Lecture 7 multisensory intergration Flashcards
integration has a spatial/ temporal window
More likely to occur the closer the stimuli in different modalities are in time.
Spatial closeness also facilitates multisensory integration
What is integration assesed by
If the response will be greater and more effective if the senses were responded to individually.
Multisensory integration definition
A statistically significant difference between the number of impulses evoked by a cross-modal combination of stimuli and the number evoked by the most effective one individually
Todd 1912
Participants were asked to press a button when the light appears. When the light was shined and a sound was played reaction times decreased.
The superior colliculus
Located in the midbrain, superior to the brain stem and inferior to the thalamus.
Contains 7 layers of grey and white matter including spatial maps of different modalities.
Has high number of multisensory neurons so it is more efficient to combine senses
If there was ablation there would be disturbance to visual attention and orientation behaviours.
And loss of ability to respond to contralateral touch
Superior colliculus behavioural functions
Integrating sensory modalities
Sensorimotor transduction: Transform sensory inputs to motor commands
Realisation/ mapping: alignment of different sensory and motor maps.
Principles of MSI: inverse effectiveness
When two unimodal neurons are feeding into a bimodal neuron:
Weak cues- the response provided by the bimodal neuron will be greater than the sum of these two (super additive)
When they get stronger: Integrated response decreases in proportion though it can still be larger than individual responses.
Multisensory enhancement is inversely related to the effectiveness of the cues combined.
Principles of MSI: spatial and temporal congruency
The receptive fields of both senses must overlap in order for integration to occur.
They must also occur within the same temporal window.
There is an optimum point at which the response will be greatest.
Integration only occurs if there is a link between space and time.
sensory illusions
Assumption that detecting different sense at the same time must mean they are cause by the same event.
Audition and vision
Ventriloquist effect:
Perception of auditory location is shifted towards a visual cue.
Timing of visual and auditory cues must be aligned
Other cognitive effects which associate certain sounds with certain visual cues also play an effect.
McGurk effect:
Persons phoneme production is dubbed with a video of that person producing a different phoneme.
Leading to the development of a 3rd phoneme- Mandatory fusion
Vision and touch illusion
Rubber hand illusion:
Visual and tactile information applied synchronously leading to visual capture.
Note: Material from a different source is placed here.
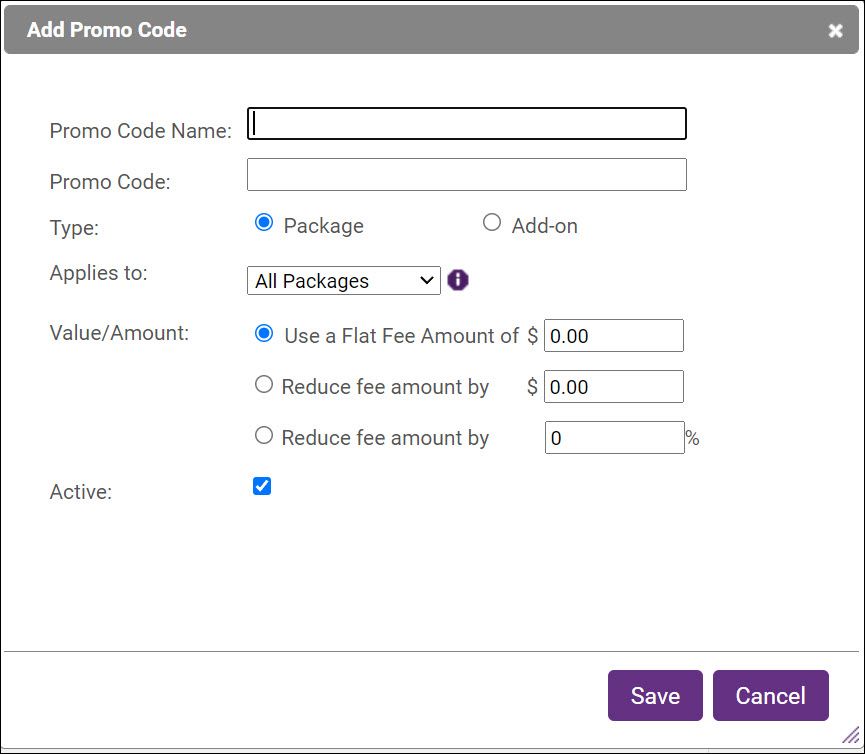
Task: Select Reduce fee amount by percent option
Action: click(x=264, y=436)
Visual and proprioception combine to judge where and what our body is. This illusion suggests vision has a greater influence on this.
Hearing and taste
Playing crunchy noises makes people perceive crisps as more crunchy
Visual and vestibular
ppt were spun around so that their vestibular system made them feel tilted.
They were then shown a horizontal line and assumed the line was tilted as it was horizontal to them and in line with them and they are tilted therefore the line must also be tilted.
Synaesthesia
Where one type of stimulus is associated with another sensory experience in another modality
idiosyncratic- people have different associations
It is consistent and people will always have the same associations.
Not learnt, but a genuine sensation that is felt.
Suggesting people may have stronger connections between brain regions and sensory areas.